Hello. I was wondering if anybody could translate this in to English for me 

"Tampesteri is the best  mutta ei tää Raumakaan huono ole!  ja tästä tulee vielä parempi paikka kun yks manselainen tuo tänne oman parhautensa.  mä juhlin sit joka ilta sitä että olet täällä ja voi olla että sunnuntaina lukitsen sut tonne ulkoverstaaseen"

This is my first time in this forum and would like to know the translation please


----------



## Hakro

Welcome to the forums, Maheshaa!

Your text is a mix of colloquial language and local slang, but I'll try to translate it:

"Tampere is the best but also this Rauma ain't bad at all! And it'll become even better when a certain person from Tampere brings here his/her superiority. Then I'll have a party every night 'cause you're here and maybe on Sunday I'll lock you in the backyard workshop."

(Maybe someone who knows English better can correct my translation.)


----------



## maheshaa

Hakro said:


> Welcome to the forums, Maheshaa!
> 
> Your text is a mix of colloquial language and local slang, but I'll try to translate it:
> 
> "Tampere is the best but also this Rauma ain't bad at all!
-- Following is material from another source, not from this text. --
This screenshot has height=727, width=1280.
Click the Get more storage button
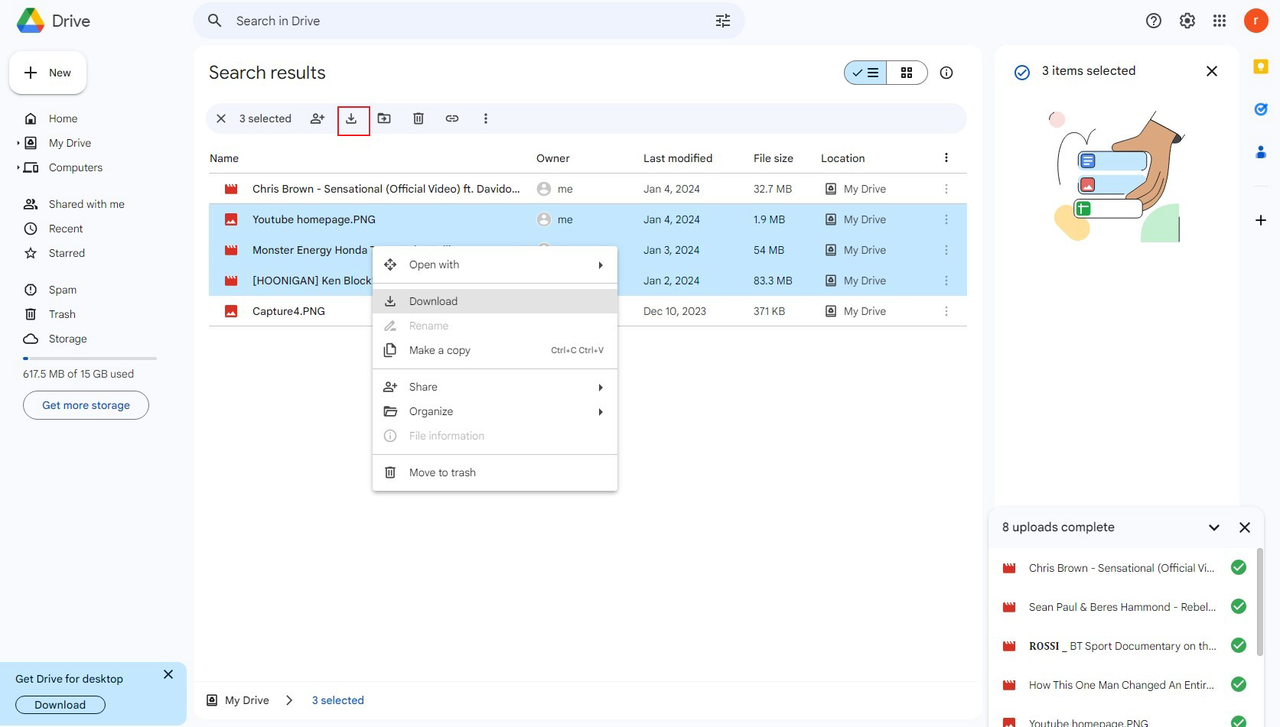[x=85, y=405]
And it'll become even better when a certain person from Tampere brings here his/her superiority. Then I'll have a party every night 'cause you're here and maybe on Sunday I'll lock you in the backyard workshop."
> 
> (Maybe someone who knows English better can correct my translation.)



Thank you so much. You have been really helpful and no need for a better translation. I got it and thank you so much again. cheers!


----------



## Gavril

Hi Hakro,

When the person says "lock you in the workshop", is that meant to be a funny way of saying "I'll try to prevent you from leaving"?

Also, "(his/her) awesomeness" might be a better translation of _parhautensa_ here than "(his/her) superiority". Does _parhaus_ in this context mean something like "erinomaisuus"?


----------



## Hakro

Gavril said:


> Hi Hakro,
> 
> When the person says "lock you in the workshop", is that meant to be a funny way of saying "I'll try to prevent you from leaving"?
> I guess so. On the other hand, it reminds me of "Vaahteramäen Eemeli" who was locked in the workshop always when he had done a mischief.
> 
> Also, "(his/her) awesomeness" might be a better translation of _parhautensa_ here than "(his/her) superiority". Does _parhaus_ in this context mean something like "erinomaisuus"?
> _Parhaus_ is a strange word, grammatically correct but extremely seldom used. Here it means something like _erinomaisuus_, I think.


----------